● **WHAT IS BEING ASKED**
Some of the lines below need repeating. Reproduce exactly those between the lines holding "Screen dimensions: 256x139" and "Click the word", inclusive.

● **DATA EXTRACT**
=== Section Start ===

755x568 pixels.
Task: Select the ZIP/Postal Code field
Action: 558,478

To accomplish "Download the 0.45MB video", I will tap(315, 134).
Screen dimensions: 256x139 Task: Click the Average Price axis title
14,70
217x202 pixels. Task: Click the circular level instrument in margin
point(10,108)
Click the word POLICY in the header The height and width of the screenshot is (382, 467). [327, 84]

=== Section End ===
=== Section Start ===

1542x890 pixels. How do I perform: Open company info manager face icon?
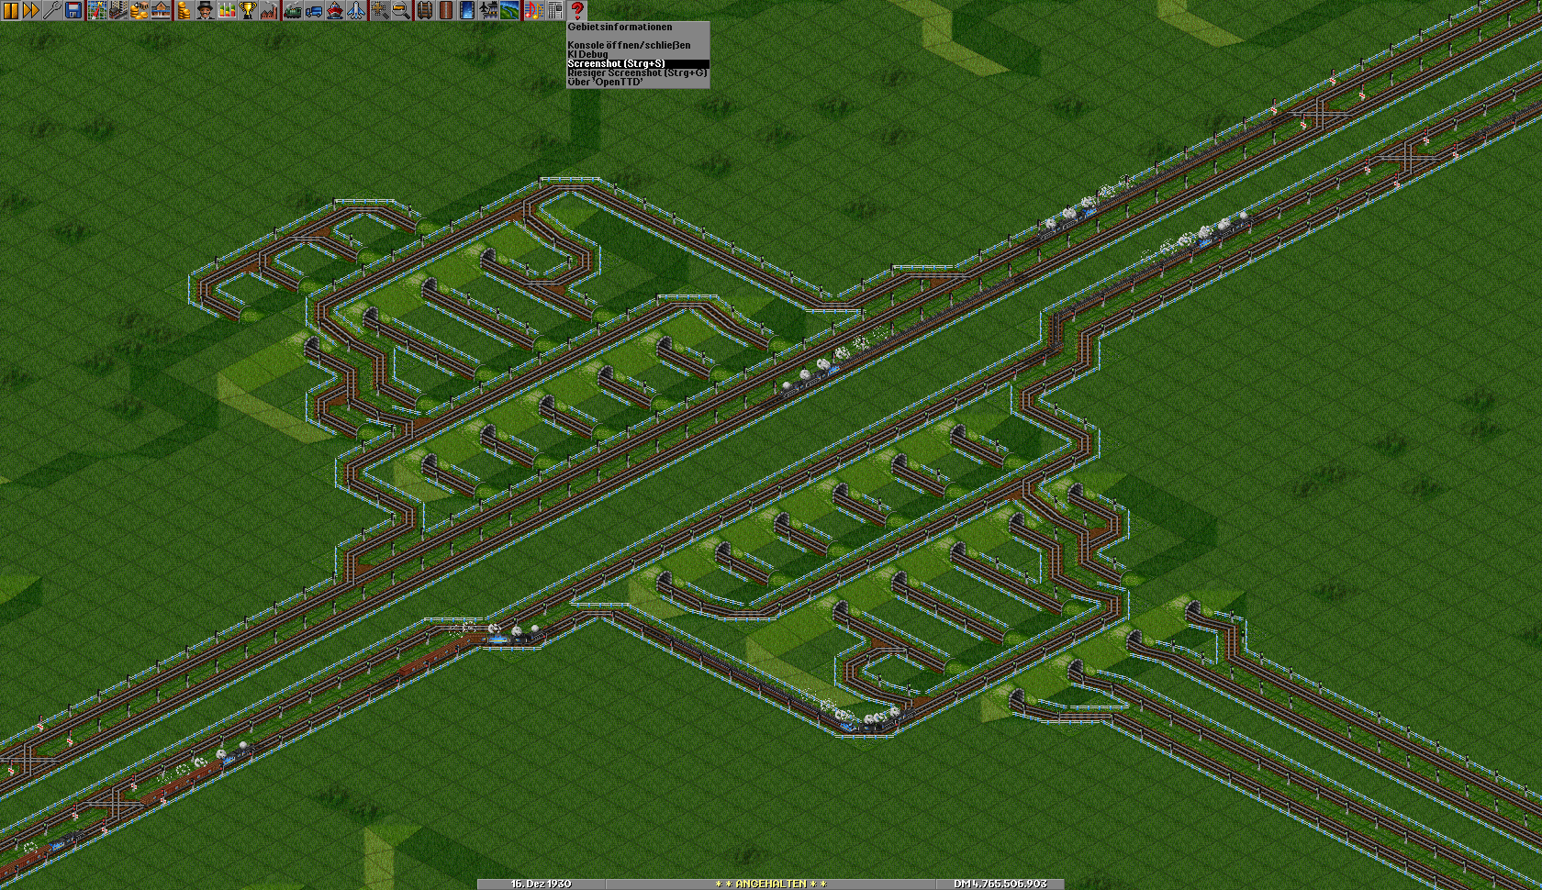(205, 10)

=== Section End ===

● **EXERCISE RESPONSE**
Screen dimensions: 256x139 Task: Click the Average Price axis title
14,70
217x202 pixels. Task: Click the circular level instrument in margin
point(10,108)
Click the word POLICY in the header The height and width of the screenshot is (382, 467). [327, 84]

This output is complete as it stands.